Und man beginnt zu fragen. Was tue ich ? Was tue ich nicht ? Warum mache ich das eine und lasse das andere ? Fragen nicht nur nach dem Was, vor allem nach dem Warum.
Und auf einmal erscheinen viele Dinge wenig bis gar nicht sinnvoll. Dinge die man getan hat, Dinge, die man gerade tut, tagtäglich, ohne besonders darüber nachzudenken, aber genau das ist wahrscheinlich der springende Punkt. Und vielleicht führt das Ganze auch zu den Fragen Was will ich ? Was tut mir gut ? Wer bin ich eigentlich ?

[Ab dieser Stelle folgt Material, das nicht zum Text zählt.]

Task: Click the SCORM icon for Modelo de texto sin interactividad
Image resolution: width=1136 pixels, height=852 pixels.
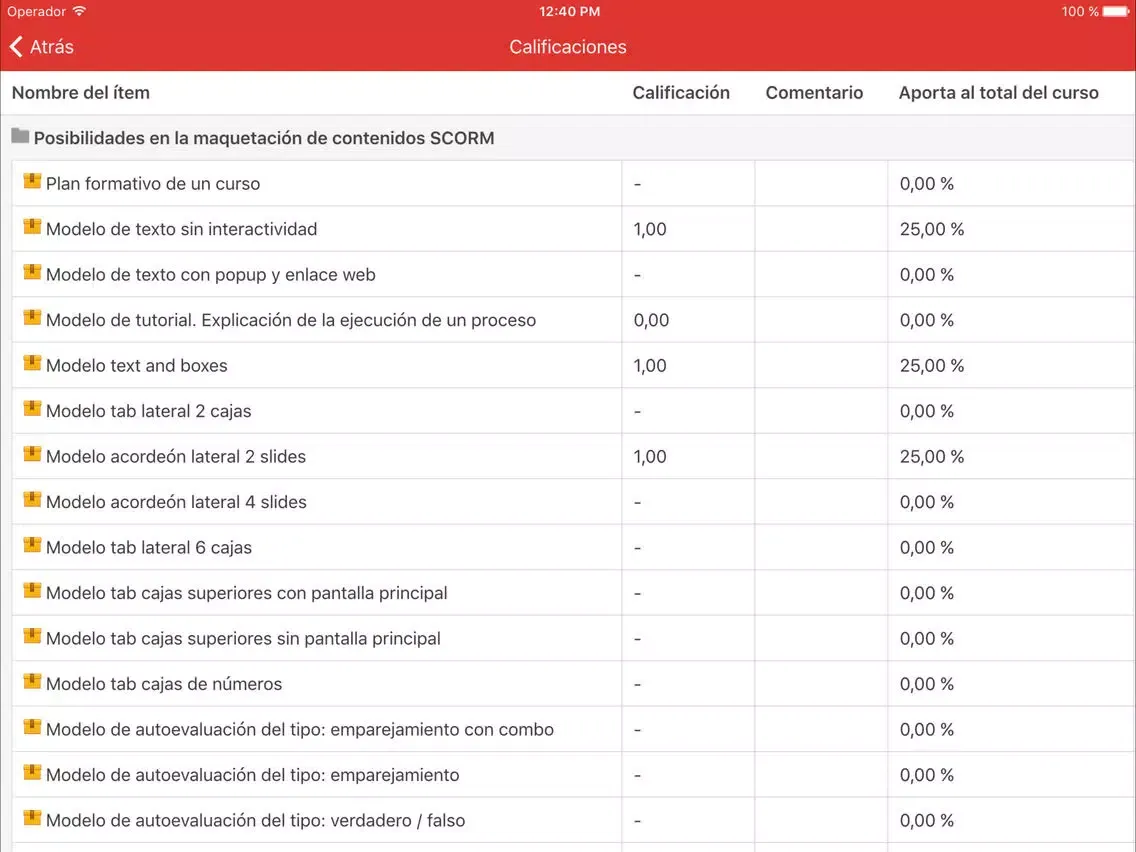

Und wenn man Pech hat (oder Glück, das ist eine Frage der Betrachtungsperspektive) merkt man vielleicht, daß man viele Dinge- in Vergangenheit und Gegenwart- aus Gründen gemacht hat bzw. macht, die mit einem selbst eigentlich gar nichts zu tun haben. Wobei eigentlich eher fremde Erwartungshaltungen, gelernte oder überlieferte Riten, gesellschaftliche Vorgaben oder aber einfach die Annahme fragwürdiger Vorbilder eine Rolle spielen, aber auch Dinge, die unwesentlich, klein und ungefährlich begonnen und irgendwann einfach ein Eigenleben bekommen haben, aber da hat man eigentlich schon nicht mehr wirklich selbst klar gedacht und entschieden.

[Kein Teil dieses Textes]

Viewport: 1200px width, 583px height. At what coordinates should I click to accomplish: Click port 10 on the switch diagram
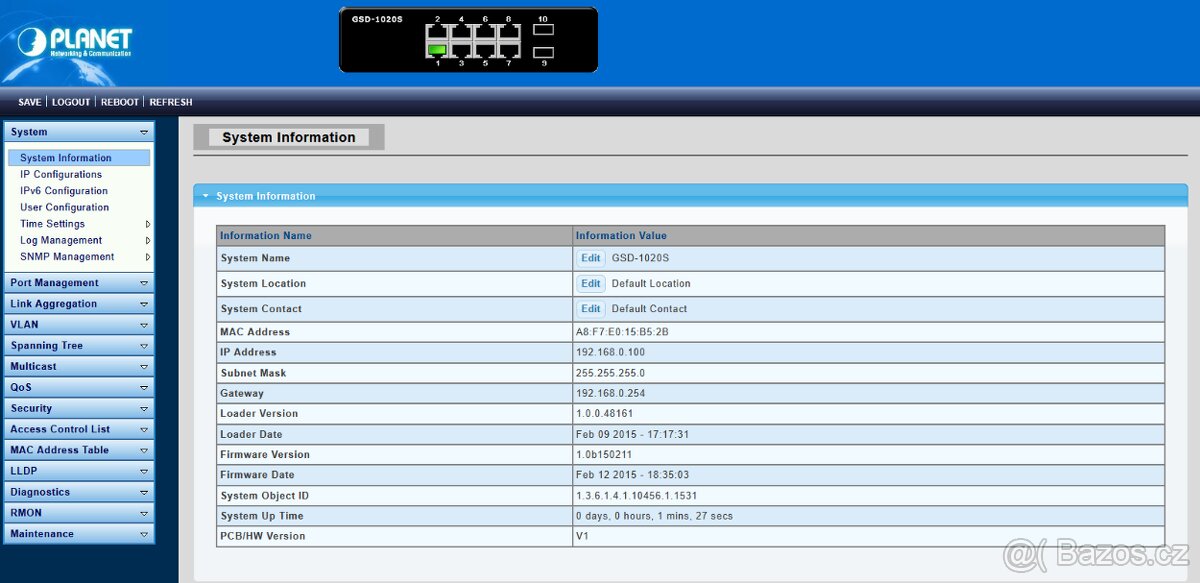(x=543, y=27)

Irgendwie wie in dem Film " Matrix" , wo die Menschen im Tiefschlaf in riesigen Kolonien liegen, künstlich ernährt werden und den Maschinen nur noch als Energiequelle dienen. Aber in Ihren Träumen leben diese Menschen ein ganz normales Leben, als Putzfrau, Anwalt, Programmierer, gehen jeden Abend nach Hause, morgens zur Arbeit. So irgendwie.

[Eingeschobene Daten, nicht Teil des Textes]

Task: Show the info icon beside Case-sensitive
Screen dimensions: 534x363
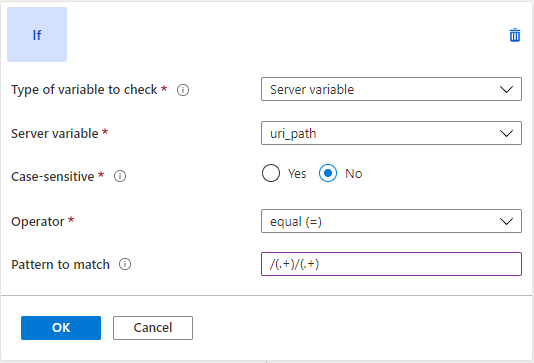Action: coord(120,176)
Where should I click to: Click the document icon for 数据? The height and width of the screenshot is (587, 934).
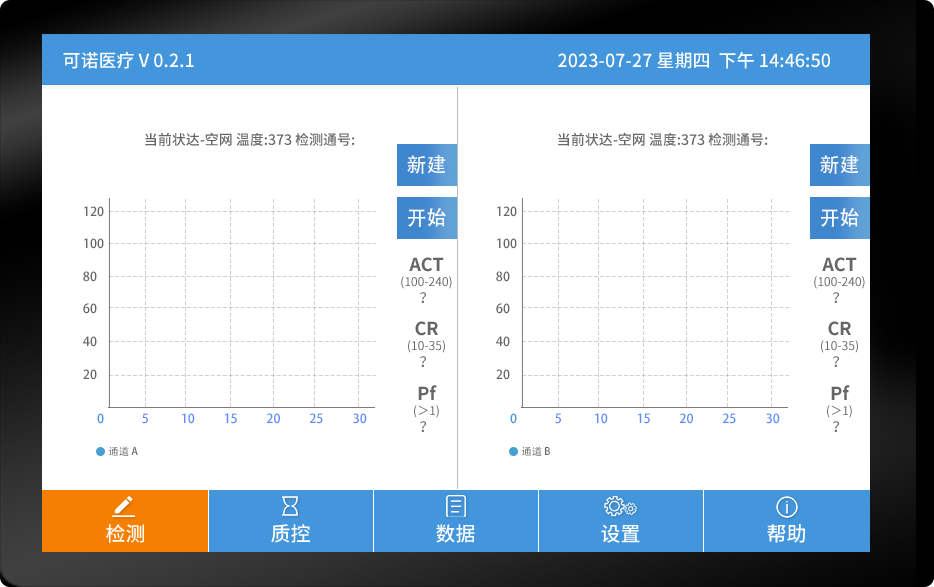[x=456, y=506]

Und dann beginnt man vielleicht, diese ganzen Sachen, die mit einem selbst eigentlich nichts zu tun haben, abzukratzen. Es ist wie bei Schichten von Plakaten an einer Litfaßsäule, die im Laufe der Zeit immer und immer wieder übereinandergeklebt wurden und bei denen die Gegenwart die Vergangenheit überlagert, um dann auch zur Vergangenheit zu werden und mit der neuen Gegenwart überklebt zu werden, immer wieder. Würde man die alle abkratzen käme die Säule wieder zum Vorschein, so wie sie mal war, wie sie eigentlich ist. Aber bei einer Litfaßsäule macht das keiner.
Aber wenn man selbst damit anfängt- und da macht das schon gelegentlich Sinn- kommt darunter das zum Vorschein, was das vielleicht eigentlich Wesentliche ausmacht.
Aber wie geht? s dann weiter ? Jetzt hat man zwar seine Hülle irgendwie wiedergefunden, aber sich selber bzw. den Inhalt noch lange nicht. Soll man jetzt den Weg zurückgehen, den man gegangen ist in der Hoffnung, das Verlorene zu finden ? Oder dahin zurückgehen, wo man es das letzte Mal gesehen hat ? Und dann ?

Ich glaube, das ist irgendwie ganz anders als bei der Suche nach dem verlorenen Karl. Aber an einigen Stellen auch ganz genau so. Es gibt Menschen, die suchen andere ein Leben lang, Vermißte aus dem Krieg über das rote Kreuz, bis heute. Manchmal gibt es da so Geschichten, wo der Bruder die Schwester auf diesem Weg nach 60 Jahren wiedergefunden hat, schöne Geschichten, die Hoffnung machen. Hoffnung, um nicht aufzuhören zu suchen. Und wenn man das selber ist, den man sucht macht das die Suche nicht einfacher, aber auch nicht schwerer. Einfach nur bischen anders. Daran glaube ich jedenfalls.